A lively panel discussion with plenty of audience participation closed the conference.
The four-person panel comprised:
The debate began with each panellist putting forward their own vision of the future of the radiography workforce.
Erika Denton told delegates that the profession would have to look at the workforce very differently, and the first thing that should be done is a revisit of the four tier structure.
“We must look at career progression – what do people want to do in their careers? As a profession, we have not been very good at facilitating career progression.
"We also need equal opportunities across the board, and to make the most of people’s skills and talents.”
Maryann Hardy continued by saying that everyone is aware that demand is increasing, referrals are increasing and changing, and that we have to do more with less.

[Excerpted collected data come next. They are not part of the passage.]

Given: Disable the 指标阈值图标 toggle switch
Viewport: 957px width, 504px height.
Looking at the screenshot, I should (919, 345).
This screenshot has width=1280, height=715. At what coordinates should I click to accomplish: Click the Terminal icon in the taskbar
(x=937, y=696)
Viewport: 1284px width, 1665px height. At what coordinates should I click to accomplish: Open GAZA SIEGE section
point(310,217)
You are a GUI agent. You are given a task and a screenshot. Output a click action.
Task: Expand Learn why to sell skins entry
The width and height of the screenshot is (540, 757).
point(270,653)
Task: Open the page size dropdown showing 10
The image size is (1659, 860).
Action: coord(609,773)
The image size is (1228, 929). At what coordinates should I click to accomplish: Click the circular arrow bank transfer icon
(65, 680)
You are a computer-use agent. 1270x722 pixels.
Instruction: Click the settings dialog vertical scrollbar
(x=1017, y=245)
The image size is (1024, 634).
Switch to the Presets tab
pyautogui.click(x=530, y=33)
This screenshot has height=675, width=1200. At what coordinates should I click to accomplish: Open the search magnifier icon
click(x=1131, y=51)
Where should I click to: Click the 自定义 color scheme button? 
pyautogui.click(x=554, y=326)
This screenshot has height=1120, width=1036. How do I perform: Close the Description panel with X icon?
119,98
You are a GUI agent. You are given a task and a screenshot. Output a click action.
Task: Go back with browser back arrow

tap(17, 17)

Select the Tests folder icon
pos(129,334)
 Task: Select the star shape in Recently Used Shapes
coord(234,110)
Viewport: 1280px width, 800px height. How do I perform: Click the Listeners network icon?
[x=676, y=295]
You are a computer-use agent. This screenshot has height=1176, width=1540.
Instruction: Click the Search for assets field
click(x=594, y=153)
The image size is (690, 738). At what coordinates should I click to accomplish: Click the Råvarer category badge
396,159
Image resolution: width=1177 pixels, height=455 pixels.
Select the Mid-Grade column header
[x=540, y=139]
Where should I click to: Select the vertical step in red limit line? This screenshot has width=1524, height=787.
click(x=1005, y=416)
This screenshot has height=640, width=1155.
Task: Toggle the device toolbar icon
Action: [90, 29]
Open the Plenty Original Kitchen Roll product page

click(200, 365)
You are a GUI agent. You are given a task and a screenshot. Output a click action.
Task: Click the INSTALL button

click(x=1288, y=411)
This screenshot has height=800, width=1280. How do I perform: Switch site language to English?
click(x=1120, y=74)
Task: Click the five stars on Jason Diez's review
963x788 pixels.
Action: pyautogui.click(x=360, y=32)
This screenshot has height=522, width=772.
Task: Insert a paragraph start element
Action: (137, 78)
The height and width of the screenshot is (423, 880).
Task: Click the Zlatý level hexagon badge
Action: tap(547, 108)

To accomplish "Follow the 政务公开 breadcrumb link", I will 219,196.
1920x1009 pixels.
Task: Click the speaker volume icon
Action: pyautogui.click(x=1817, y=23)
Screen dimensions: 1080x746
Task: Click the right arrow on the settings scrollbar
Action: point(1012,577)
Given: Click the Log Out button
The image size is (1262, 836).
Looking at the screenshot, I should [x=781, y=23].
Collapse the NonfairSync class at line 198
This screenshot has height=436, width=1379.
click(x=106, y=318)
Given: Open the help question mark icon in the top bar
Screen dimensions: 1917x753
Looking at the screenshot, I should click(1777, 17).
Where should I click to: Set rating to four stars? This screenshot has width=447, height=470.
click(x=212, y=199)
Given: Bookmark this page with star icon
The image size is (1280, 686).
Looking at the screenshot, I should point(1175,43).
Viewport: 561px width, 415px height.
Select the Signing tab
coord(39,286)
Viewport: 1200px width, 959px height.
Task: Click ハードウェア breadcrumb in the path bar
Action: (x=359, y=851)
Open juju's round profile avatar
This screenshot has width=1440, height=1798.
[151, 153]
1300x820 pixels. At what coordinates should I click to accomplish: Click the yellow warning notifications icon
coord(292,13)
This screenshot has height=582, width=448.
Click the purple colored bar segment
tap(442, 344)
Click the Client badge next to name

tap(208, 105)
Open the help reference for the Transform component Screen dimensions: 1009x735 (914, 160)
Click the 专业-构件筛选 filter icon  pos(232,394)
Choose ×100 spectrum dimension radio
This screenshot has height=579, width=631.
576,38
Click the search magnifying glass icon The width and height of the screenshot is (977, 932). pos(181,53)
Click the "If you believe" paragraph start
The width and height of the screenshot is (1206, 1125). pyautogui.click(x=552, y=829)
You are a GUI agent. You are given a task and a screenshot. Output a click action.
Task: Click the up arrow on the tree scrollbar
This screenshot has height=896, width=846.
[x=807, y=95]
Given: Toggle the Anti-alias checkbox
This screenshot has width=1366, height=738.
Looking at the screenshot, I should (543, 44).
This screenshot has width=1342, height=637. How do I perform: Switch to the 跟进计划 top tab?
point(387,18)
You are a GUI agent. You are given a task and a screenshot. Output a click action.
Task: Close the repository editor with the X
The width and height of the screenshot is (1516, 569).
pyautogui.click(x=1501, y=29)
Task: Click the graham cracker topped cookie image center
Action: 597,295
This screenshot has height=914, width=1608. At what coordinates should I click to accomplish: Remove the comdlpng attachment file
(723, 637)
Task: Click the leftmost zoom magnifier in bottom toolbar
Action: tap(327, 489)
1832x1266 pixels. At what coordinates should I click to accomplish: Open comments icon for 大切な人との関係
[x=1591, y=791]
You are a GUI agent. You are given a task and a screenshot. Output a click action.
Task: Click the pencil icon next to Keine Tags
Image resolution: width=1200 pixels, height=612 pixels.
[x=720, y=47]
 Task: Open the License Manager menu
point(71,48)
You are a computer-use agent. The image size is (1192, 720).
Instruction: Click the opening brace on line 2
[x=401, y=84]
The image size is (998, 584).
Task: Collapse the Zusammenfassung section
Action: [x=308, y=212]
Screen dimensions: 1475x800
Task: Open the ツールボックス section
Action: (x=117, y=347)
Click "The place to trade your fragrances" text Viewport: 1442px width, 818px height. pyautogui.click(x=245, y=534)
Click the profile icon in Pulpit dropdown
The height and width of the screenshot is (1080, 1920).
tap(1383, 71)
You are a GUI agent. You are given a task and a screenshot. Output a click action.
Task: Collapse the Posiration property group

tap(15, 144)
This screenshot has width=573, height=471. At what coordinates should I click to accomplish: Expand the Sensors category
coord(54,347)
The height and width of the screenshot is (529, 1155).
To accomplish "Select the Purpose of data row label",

“We must optimise the roles of radiographers and radiologists. At the moment we have a workforce that defines itself by the modality they work in or the equipment they use.
"It’s time for change and the change in student funding may be the catalyst,” she said.
“We will have to engage more with the technical modalities and this is a perfect opportunity for post-graduate role development schemes – aligning a variety of skills, rather than just training people to operate the equipment.
“If we grasp the nettle now then the opportunity to enhance the workforce is very real – if we don’t, we won’t get the workforce that we want for the future,” she warned.
Supporting Erika’s point about a wide skills mix, Andrew Carne advised delegates that radiographers should be working at the very top of their license to practice.
“Expansion of radiographer roles is one way to backfill the lack of radiologists,” he said.
“We need to consider assistant practitioner roles and whether we can raise their skill levels. Additionally, we need to look at traditional roles of radiographers – is there another way to fill that role – for example, in a theatre setting.”
He finished by adding that the variation in practice must be addressed, and that managing current workflows is going to be as important as creating new workflows.
“Collaborative working is the workforce of the future,” he stated.
“As managers, we need to define the workforce requirements to fulfil future demand,” said Simone Towie.
“Managing is a balancing act – meeting targets and managing patients; maintaining a high standard with budget challenges and commercial partnerships should not be ignored but embraced.”